= STATED GOAL =
Return everything in the records from the line containing "How do I perform: Open" down to the line containing "Looking at the screenshot, I should click(318, 222).", unchanged and with both of those lines included. Leave the pictures out.

= RECORDED DATA =
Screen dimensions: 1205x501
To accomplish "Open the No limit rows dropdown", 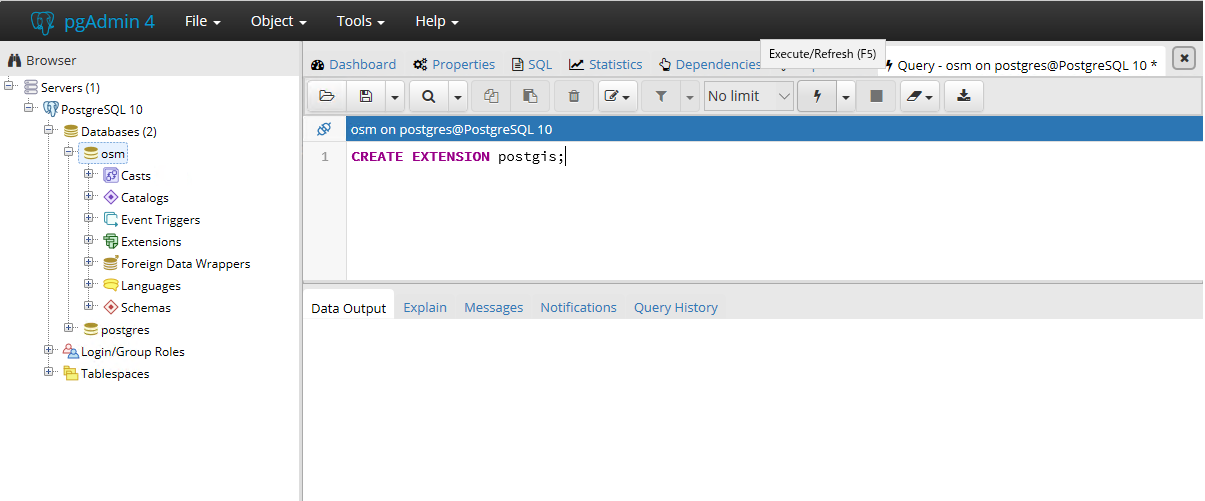I will click(749, 96).
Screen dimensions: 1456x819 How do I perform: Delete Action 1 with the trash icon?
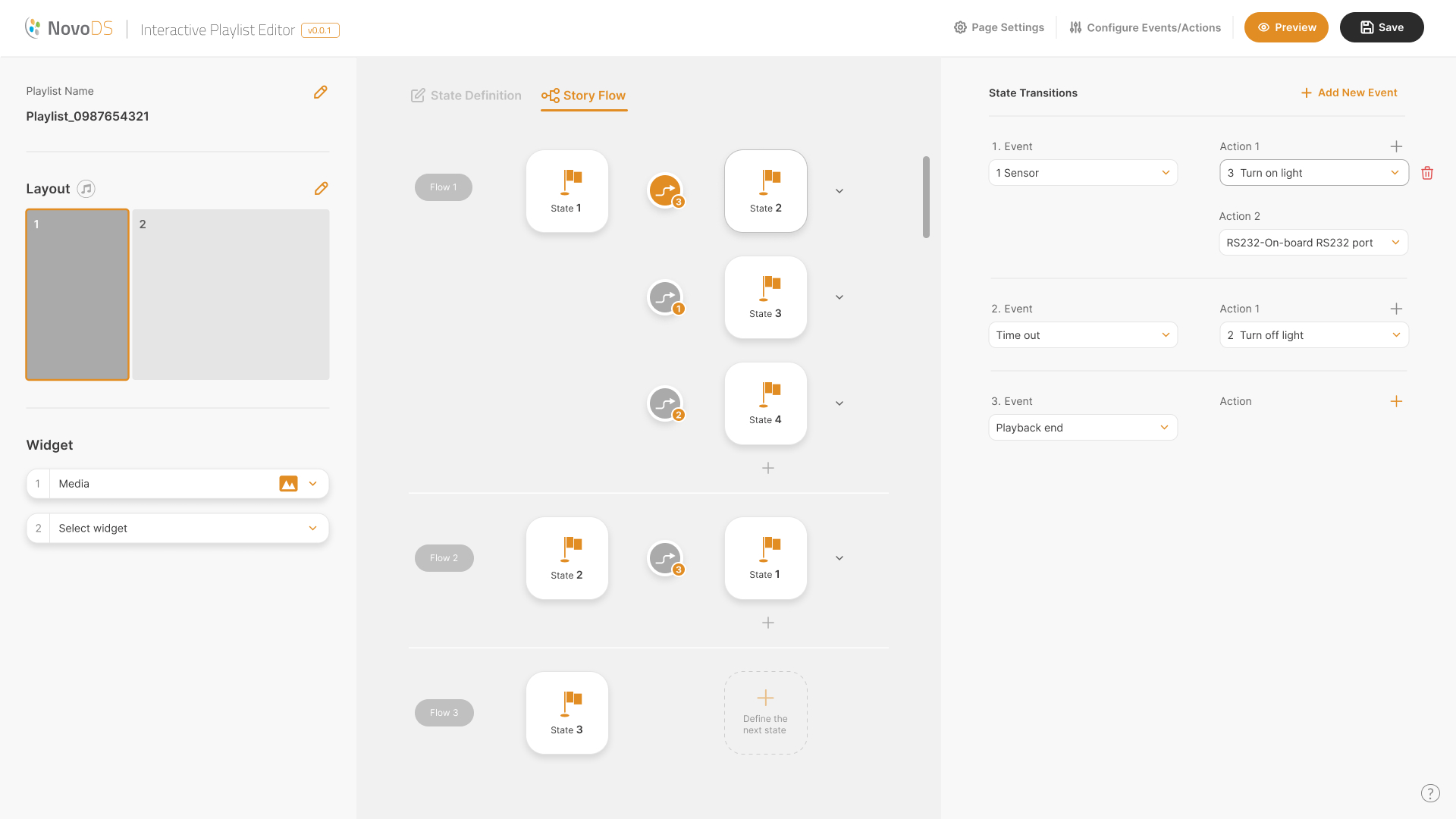pyautogui.click(x=1427, y=173)
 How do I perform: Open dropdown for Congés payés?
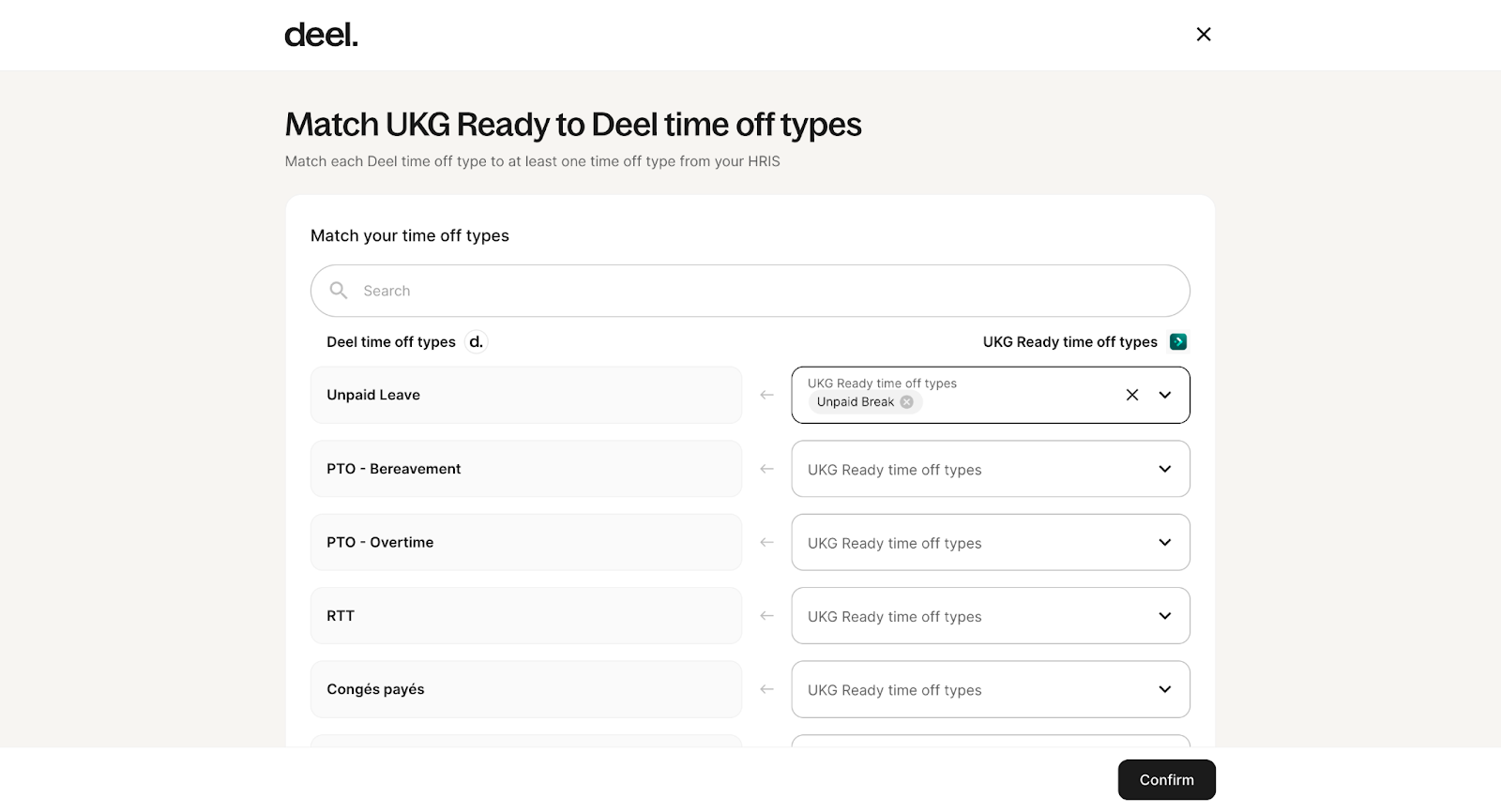(991, 689)
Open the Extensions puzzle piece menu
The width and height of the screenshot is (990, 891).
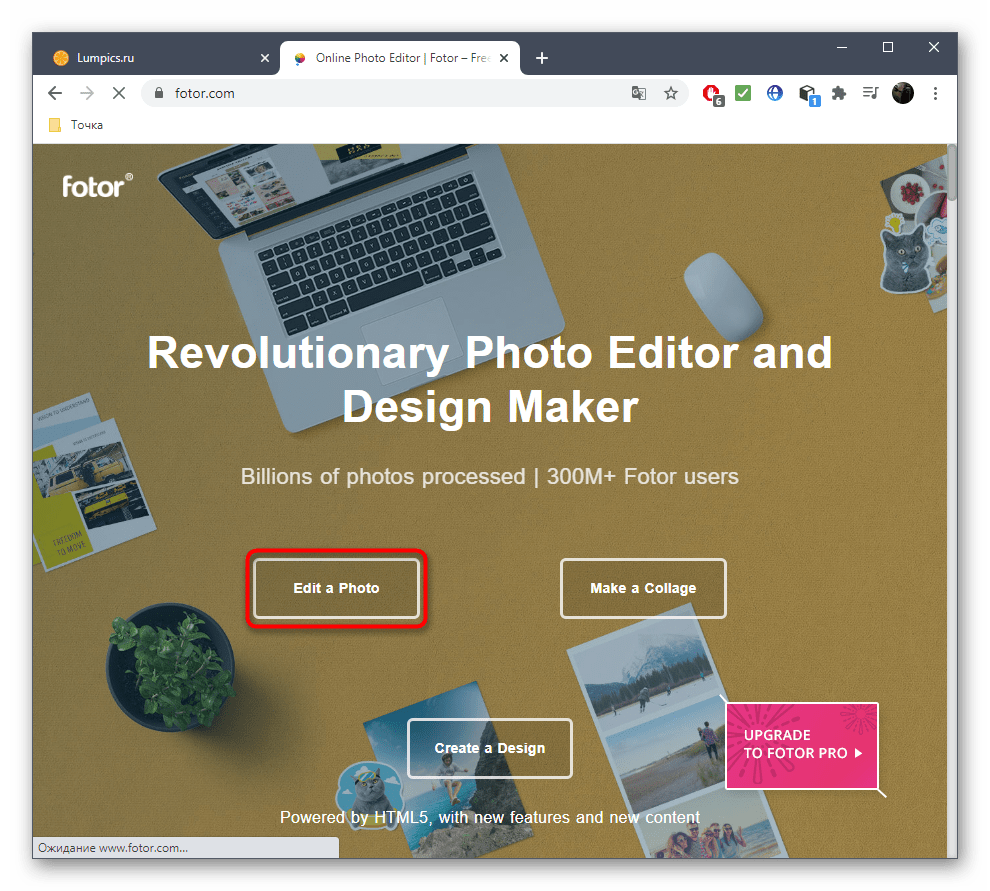click(x=839, y=93)
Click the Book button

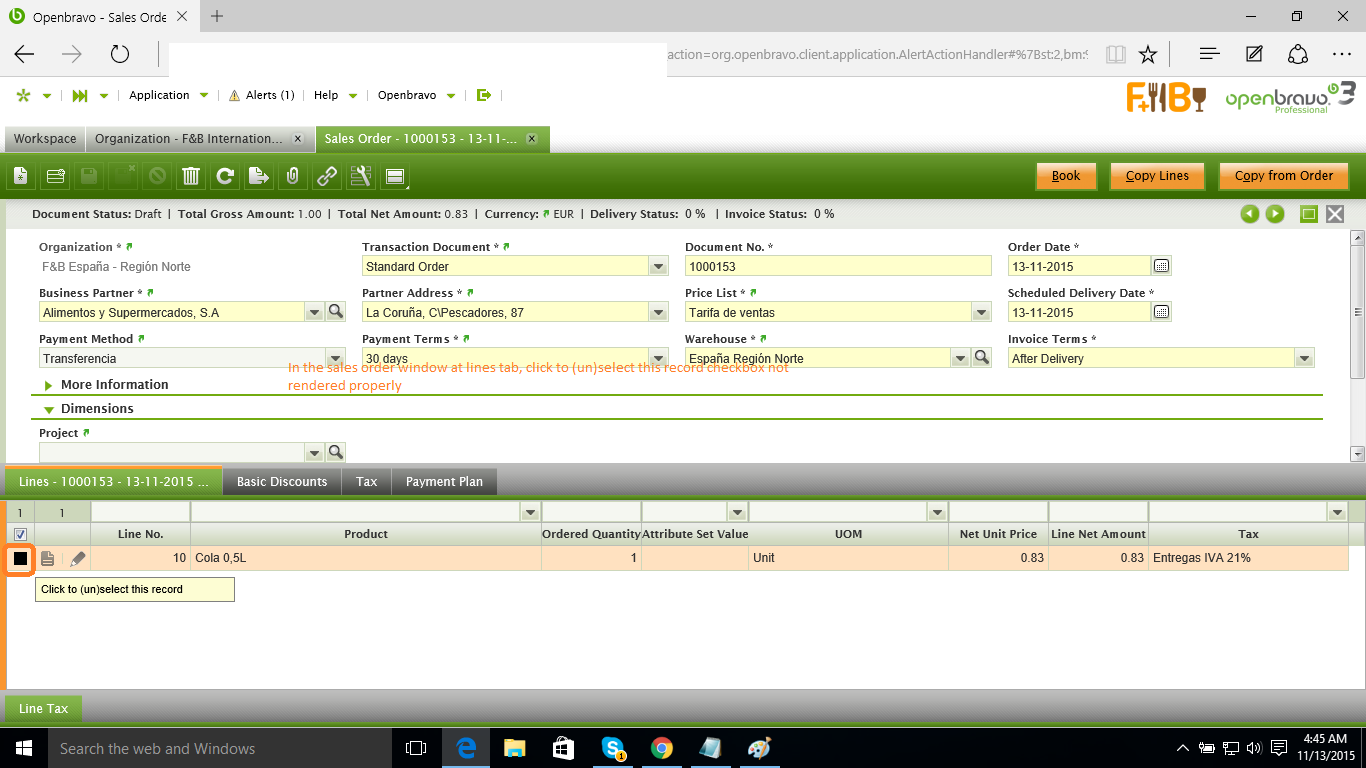coord(1066,176)
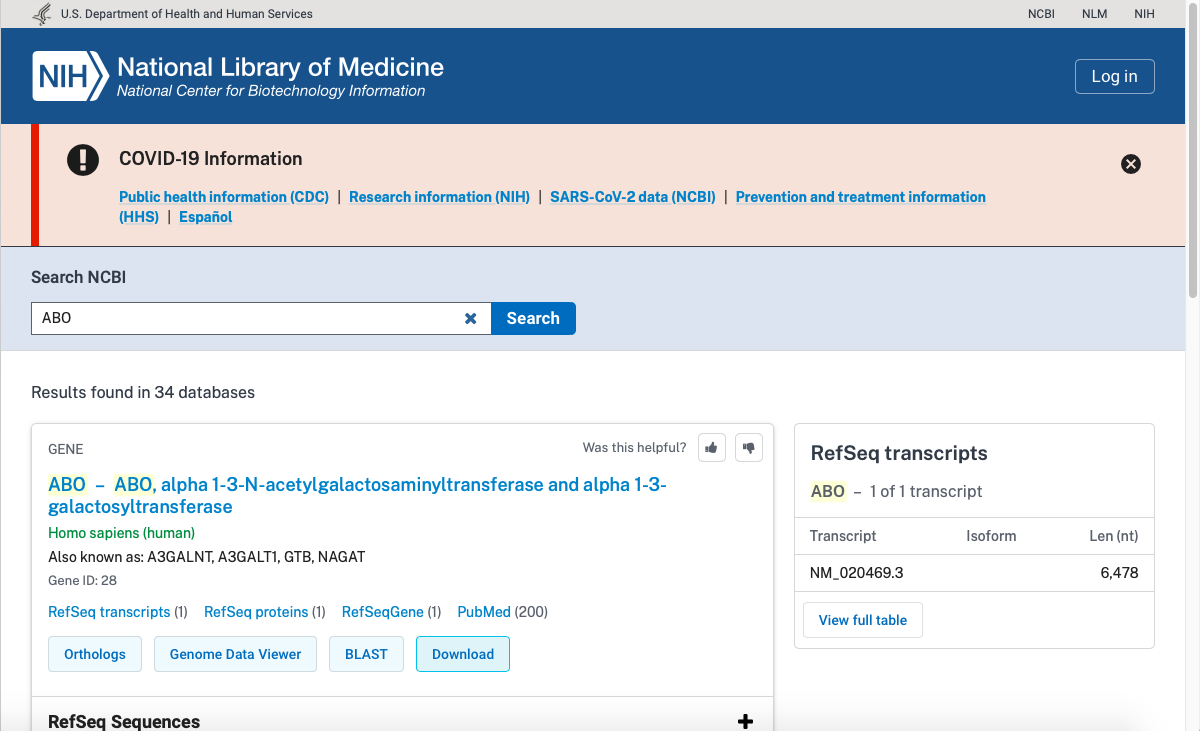Open View full table

(x=863, y=620)
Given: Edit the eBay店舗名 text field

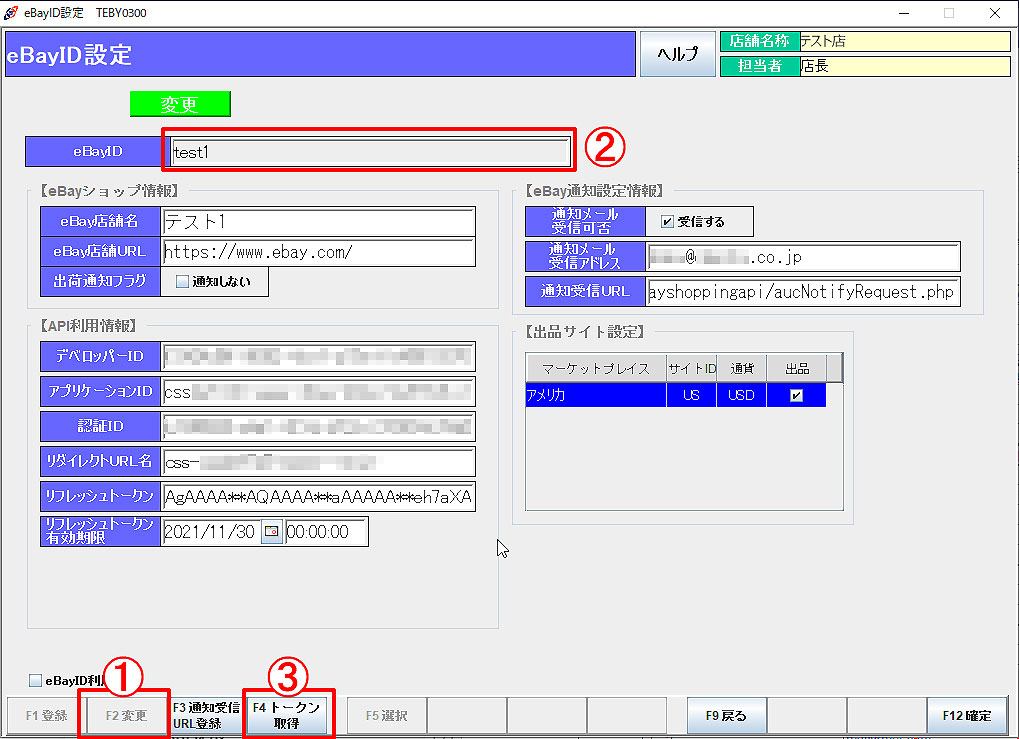Looking at the screenshot, I should click(318, 222).
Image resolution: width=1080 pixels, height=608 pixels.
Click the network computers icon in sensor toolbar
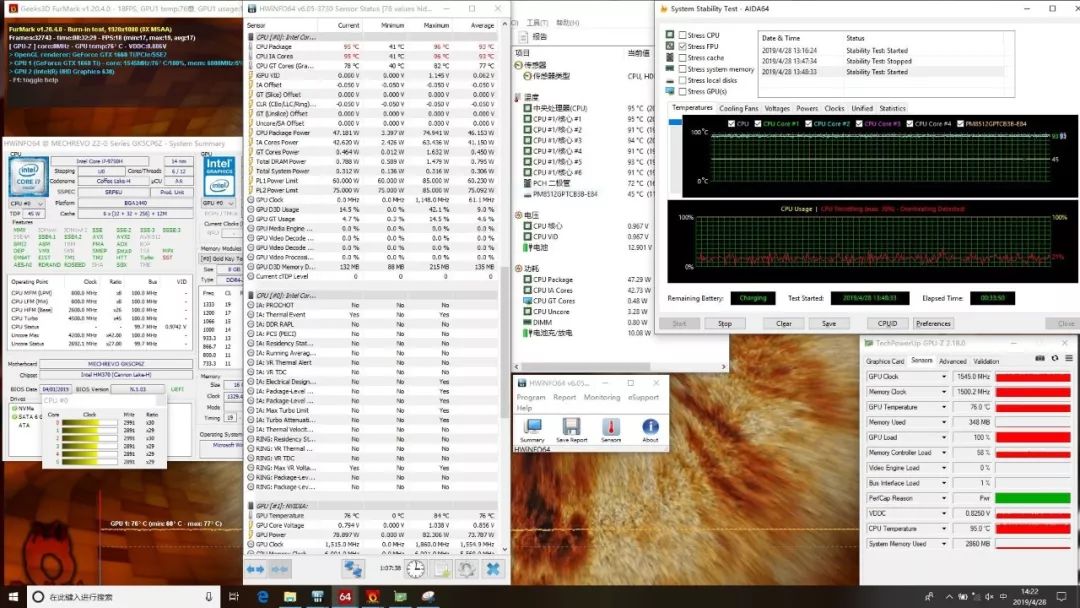353,568
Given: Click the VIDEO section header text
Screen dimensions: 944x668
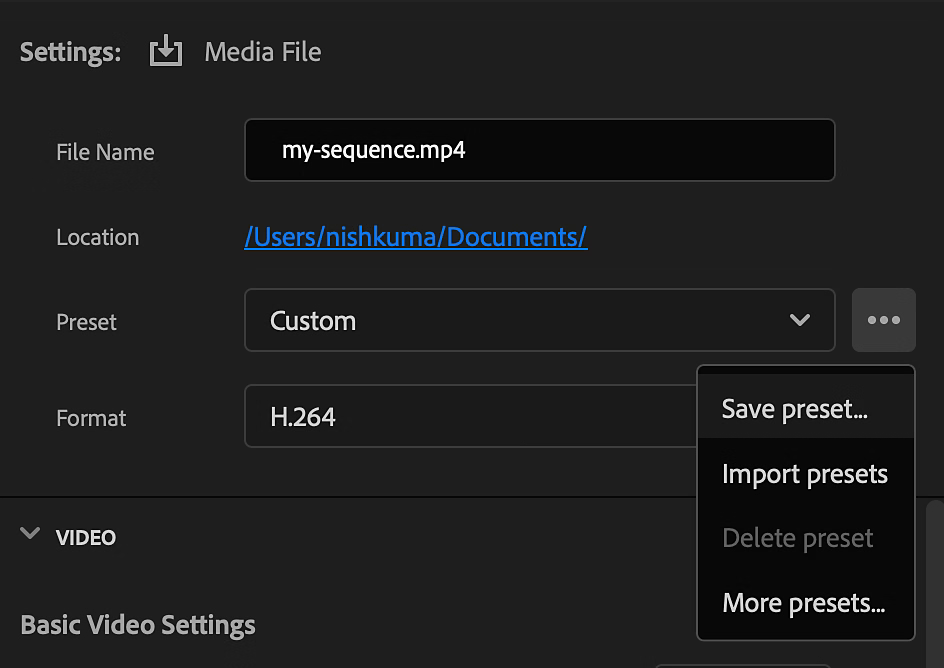Looking at the screenshot, I should [86, 538].
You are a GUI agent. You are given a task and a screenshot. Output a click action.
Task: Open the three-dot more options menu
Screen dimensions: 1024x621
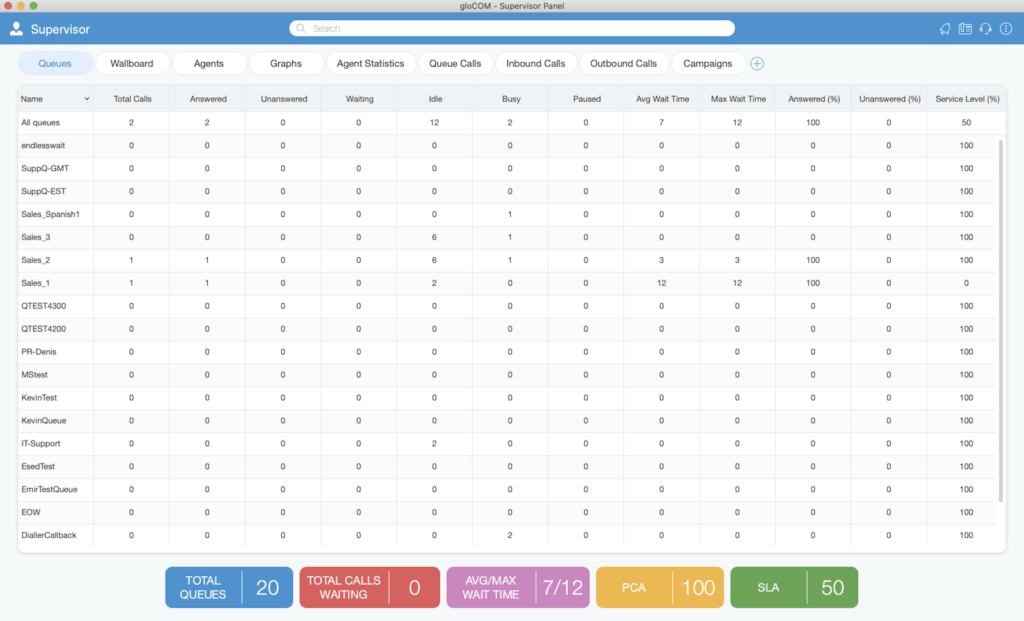click(1006, 29)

= FINAL RESULT =
 How do I perform: Open dropdown for Congés payés?
(991, 689)
Open the Extensions puzzle piece menu
The width and height of the screenshot is (990, 891).
click(x=839, y=93)
Click the Book button

coord(1066,176)
Open View full table

(x=863, y=620)
Given: Edit the eBay店舗名 text field

Looking at the screenshot, I should click(318, 222).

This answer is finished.